• **Passage shown**:
Find \(\mathcal{L}\left \{\int _{0}^{x}\frac{\sin (t)} {t} dt\right \}\).

Solution.

Since \(\mathcal{L}\left \{\frac{\sin (x)} {x} \right \} {=\tan }^{-1}\left (\frac{1} {s}\right )\), we have
$$\displaystyle{\mathcal{L}\left \{\int _{0}^{x}\frac{\sin (t)} {t} dt\right \} ={ \frac{1} {s}\tan }^{-1}\left (\frac{1} {s}\right ).}$$

 □ 

Remark 4.29.

Looking at (4.11), one may write
$$\displaystyle{ {\mathcal{L}}^{-1}\left \{\frac{F(s)} {s} \right \} =\int _{ 0}^{x}f(t)dt. }$$
(4.12)
Equation (4.12) can be used to find f(x). □ 

Example 4.30.

If \(f(x) = {\mathcal{L}}^{-1}\left \{ \frac{1} {s({s}^{2} + {a}^{2})}\right \}\), find f(x). 

Solution.

• **Work instructions**:
Can you continue the Laplace transform passage above, picking up right after its last line?

(Data on locating visible targets)
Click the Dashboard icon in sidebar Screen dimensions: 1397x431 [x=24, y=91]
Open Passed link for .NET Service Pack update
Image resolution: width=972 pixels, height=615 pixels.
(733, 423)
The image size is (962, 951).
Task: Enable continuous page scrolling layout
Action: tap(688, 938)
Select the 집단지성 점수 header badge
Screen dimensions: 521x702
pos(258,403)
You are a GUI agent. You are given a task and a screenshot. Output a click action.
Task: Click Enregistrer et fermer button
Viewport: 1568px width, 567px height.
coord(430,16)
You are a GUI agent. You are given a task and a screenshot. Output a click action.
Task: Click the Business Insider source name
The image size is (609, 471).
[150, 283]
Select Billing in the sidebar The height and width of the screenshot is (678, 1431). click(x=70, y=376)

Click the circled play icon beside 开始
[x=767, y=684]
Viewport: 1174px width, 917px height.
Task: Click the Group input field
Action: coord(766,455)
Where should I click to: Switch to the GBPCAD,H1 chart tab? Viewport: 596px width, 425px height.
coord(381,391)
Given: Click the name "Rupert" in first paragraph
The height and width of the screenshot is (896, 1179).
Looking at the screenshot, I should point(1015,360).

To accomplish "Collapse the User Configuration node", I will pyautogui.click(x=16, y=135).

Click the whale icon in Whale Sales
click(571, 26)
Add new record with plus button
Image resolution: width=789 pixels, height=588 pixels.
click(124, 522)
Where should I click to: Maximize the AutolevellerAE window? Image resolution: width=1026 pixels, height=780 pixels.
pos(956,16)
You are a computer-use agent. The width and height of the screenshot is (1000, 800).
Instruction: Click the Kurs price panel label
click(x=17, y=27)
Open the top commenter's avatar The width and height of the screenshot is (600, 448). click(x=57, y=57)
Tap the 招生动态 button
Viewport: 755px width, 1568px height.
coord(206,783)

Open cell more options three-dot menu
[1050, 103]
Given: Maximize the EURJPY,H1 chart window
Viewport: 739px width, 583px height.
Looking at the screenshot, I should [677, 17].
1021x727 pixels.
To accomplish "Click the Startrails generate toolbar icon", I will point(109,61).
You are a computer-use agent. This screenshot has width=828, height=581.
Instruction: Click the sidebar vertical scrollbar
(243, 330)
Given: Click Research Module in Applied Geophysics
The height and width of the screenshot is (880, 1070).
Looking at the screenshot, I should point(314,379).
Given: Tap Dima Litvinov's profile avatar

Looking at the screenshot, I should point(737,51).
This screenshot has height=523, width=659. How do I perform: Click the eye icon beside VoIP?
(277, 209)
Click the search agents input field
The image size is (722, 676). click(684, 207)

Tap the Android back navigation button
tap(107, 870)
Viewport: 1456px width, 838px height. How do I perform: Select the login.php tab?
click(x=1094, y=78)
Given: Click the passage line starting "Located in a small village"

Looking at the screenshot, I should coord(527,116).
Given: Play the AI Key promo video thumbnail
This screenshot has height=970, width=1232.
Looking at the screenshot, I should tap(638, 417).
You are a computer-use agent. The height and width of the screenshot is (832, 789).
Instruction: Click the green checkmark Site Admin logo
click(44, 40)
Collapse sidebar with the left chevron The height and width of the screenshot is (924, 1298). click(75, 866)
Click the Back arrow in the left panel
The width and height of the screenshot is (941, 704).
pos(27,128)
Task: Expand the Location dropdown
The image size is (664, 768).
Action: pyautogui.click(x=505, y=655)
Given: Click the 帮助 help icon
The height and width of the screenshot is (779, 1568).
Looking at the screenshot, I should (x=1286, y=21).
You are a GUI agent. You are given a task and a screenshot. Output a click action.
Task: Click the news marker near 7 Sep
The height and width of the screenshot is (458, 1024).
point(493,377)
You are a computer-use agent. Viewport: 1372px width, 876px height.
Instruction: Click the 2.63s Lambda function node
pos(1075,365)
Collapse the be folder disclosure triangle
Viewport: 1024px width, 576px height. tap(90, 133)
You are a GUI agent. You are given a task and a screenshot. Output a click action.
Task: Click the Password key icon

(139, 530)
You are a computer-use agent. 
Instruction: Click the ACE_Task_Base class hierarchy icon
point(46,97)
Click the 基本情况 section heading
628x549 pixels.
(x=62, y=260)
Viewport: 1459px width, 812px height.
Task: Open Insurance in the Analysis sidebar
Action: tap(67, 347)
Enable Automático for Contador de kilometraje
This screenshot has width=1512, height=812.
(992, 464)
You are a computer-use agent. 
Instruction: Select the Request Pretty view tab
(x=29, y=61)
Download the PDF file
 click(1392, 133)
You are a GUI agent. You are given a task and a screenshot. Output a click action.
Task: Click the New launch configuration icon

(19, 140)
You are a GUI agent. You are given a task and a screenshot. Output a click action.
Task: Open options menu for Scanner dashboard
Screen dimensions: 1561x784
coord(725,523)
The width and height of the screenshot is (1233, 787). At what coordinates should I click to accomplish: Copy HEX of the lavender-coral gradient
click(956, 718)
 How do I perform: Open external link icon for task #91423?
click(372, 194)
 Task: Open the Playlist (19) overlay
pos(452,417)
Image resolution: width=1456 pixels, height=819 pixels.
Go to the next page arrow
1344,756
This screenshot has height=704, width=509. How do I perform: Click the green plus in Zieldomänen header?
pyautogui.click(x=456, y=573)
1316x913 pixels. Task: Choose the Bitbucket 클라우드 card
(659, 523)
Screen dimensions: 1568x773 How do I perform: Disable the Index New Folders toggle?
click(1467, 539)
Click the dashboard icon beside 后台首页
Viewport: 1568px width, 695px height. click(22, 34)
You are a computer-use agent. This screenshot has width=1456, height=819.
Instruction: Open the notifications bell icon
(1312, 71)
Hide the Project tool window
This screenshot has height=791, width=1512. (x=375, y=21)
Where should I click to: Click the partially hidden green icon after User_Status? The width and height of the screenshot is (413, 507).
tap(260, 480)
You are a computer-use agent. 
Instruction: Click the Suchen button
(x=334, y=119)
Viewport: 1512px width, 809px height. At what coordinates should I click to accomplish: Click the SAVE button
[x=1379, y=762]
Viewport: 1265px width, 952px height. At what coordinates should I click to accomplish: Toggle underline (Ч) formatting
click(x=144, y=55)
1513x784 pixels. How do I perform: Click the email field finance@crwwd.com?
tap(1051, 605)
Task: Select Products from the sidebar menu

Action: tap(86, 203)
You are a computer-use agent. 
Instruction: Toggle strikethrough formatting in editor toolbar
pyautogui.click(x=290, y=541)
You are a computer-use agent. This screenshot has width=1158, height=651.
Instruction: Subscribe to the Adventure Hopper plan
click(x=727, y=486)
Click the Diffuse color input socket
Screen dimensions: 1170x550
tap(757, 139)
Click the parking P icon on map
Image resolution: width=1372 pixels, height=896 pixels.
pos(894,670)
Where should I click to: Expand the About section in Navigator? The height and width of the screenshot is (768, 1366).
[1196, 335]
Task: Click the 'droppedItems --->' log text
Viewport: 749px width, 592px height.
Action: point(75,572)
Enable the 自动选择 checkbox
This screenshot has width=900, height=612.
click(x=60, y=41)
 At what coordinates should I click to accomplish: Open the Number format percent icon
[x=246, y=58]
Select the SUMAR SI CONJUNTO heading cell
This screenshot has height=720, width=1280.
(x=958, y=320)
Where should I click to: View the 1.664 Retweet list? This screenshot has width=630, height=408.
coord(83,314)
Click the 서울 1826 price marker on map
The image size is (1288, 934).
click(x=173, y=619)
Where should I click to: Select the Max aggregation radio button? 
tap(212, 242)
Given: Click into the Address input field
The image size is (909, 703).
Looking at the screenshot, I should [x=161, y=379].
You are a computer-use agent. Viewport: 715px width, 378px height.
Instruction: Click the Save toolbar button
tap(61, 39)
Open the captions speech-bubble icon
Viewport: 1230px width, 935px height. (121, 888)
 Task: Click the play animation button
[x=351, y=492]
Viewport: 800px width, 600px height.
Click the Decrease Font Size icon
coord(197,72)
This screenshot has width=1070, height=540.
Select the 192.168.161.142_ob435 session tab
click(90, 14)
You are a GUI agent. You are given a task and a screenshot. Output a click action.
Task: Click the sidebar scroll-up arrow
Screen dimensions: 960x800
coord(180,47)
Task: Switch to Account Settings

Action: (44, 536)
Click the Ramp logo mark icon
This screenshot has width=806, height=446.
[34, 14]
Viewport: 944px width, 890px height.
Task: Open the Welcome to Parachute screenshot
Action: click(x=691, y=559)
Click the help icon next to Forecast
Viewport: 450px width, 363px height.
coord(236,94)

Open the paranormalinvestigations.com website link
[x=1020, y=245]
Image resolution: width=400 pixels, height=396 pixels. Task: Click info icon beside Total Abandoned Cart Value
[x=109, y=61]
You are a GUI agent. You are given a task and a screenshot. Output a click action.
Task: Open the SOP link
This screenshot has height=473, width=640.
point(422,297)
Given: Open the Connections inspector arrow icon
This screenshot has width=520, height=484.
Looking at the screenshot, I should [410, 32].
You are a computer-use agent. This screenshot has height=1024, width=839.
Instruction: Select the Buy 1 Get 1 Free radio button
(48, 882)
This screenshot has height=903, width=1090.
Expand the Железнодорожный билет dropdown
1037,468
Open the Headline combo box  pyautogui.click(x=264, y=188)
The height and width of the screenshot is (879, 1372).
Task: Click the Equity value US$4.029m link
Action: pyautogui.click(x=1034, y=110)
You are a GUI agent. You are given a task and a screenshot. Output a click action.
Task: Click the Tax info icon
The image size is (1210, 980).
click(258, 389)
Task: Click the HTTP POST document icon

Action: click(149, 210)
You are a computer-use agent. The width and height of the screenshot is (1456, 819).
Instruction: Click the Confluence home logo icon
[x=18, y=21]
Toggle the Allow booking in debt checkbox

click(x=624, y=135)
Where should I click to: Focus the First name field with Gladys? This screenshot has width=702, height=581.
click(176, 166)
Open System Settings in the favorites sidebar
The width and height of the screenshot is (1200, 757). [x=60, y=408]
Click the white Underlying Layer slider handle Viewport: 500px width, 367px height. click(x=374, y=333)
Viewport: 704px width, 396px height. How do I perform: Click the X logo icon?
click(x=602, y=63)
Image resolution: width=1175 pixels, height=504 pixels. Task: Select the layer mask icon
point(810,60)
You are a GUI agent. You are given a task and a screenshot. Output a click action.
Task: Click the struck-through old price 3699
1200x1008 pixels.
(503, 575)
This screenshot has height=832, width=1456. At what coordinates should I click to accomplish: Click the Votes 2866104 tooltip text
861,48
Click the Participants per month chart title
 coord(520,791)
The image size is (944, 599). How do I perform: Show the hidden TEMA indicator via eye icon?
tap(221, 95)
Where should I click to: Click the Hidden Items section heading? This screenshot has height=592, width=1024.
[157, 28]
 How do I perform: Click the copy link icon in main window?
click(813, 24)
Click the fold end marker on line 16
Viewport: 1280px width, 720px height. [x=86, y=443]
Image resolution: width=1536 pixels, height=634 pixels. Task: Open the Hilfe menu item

• **Response to the task**:
Since
$$\displaystyle{{\mathcal{L}}^{-1}\left \{ \frac{1} {{s}^{2} + {a}^{2}}\right \} = \frac{\sin (ax)} {a} }$$
it holds
$$\displaystyle{f(x) = {\mathcal{L}}^{-1}\left \{ \frac{1} {s({s}^{2} + {a}^{2})}\right \} =\int _{ 0}^{x}\frac{\sin (at)} {a} dt = \frac{1 -\cos (ax)} {{a}^{2}}.}$$

 □ 

4.5 Derivatives and Integrals of the Laplace Transforms

We described the Laplace transform of derivatives and integrals. In advanced calculus, it can be shown that differentiation and integration of the Laplace transform are possible. For example, if \(F(s) =\int _{ 0}^{\infty }f(t){e}^{-st}dt\), then using Leibniz’s rule of differentiation and integration we have
$$\displaystyle{{F}^{{\prime}}(s) = -\int _{ 0}^{\infty }tf(t){e}^{-st}dt =\int _{ 0}^{\infty }(-tf(t)){e}^{-st}dt = \mathcal{L}\left \{-xf(x)\right \}.}$$
That is, a Laplace transform corresponds to f(x) times (−x). By the same manner, the second derivative is
$$\displaystyle{{F}^{{\prime\prime}}(s) =\int _{ 0}^{\infty }{t}^{2}f(t){e}^{-st}dt =\int _{ 0}^{\infty }({t}^{2}f(t)){e}^{-st}dt = \mathcal{L}\left \{{x}^{2}f(x)\right \}.}$$
These operations enable us to formulate the following theorem.

Theorem 4.31.

If f(x) and its derivatives satisfy the conditions of Theorem 4.11, then
$$\displaystyle{{F}^{(n)}(s) = \mathcal{L}\left \{{(-x)}^{n}f(x)\right \}.}$$
This equation can be rewritten as
$$\displaystyle{ \mathcal{L}\left \{{x}^{n}f(x)\right \} = {(-1)}^{n}{F}^{(n)}(s). }$$
(4.13)

Example 4.32.

Find \(\mathcal{L}\left \{{x}^{2}\sin (3x)\right \}\)

Solution.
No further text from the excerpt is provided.